Can you arrange the lines of the records as a JSON list of strings, starting at the line containing "Click the Accessibility: Investigate icon" and ending at the line containing "coord(102,773)", with both of those lines included? Give one string per line and leave out any blank lines.

Records to use.
________________

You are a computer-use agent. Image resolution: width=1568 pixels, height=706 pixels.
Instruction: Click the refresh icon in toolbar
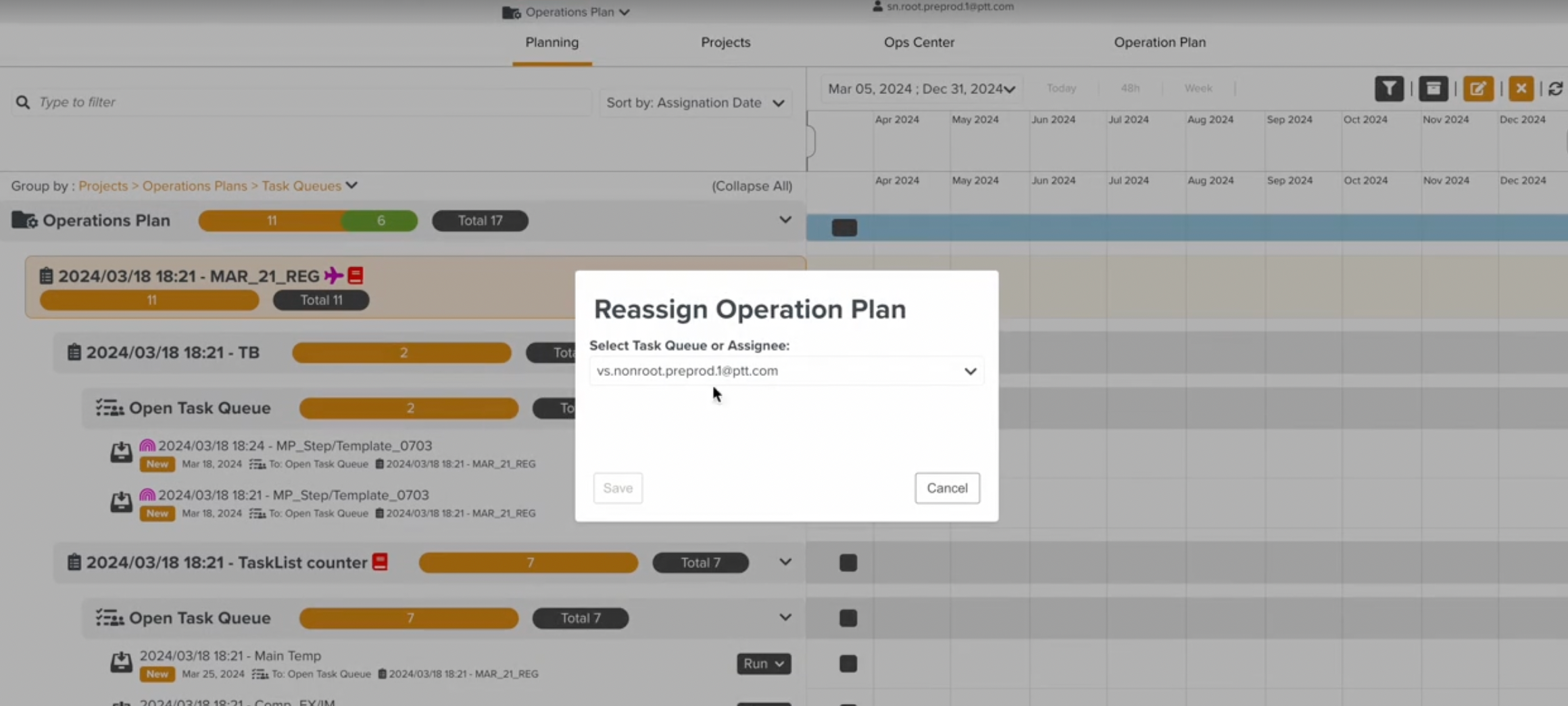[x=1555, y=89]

________________

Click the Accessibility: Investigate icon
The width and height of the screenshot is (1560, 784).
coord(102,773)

________________

Final result.
[
  "Click the Accessibility: Investigate icon",
  "The width and height of the screenshot is (1560, 784).",
  "coord(102,773)"
]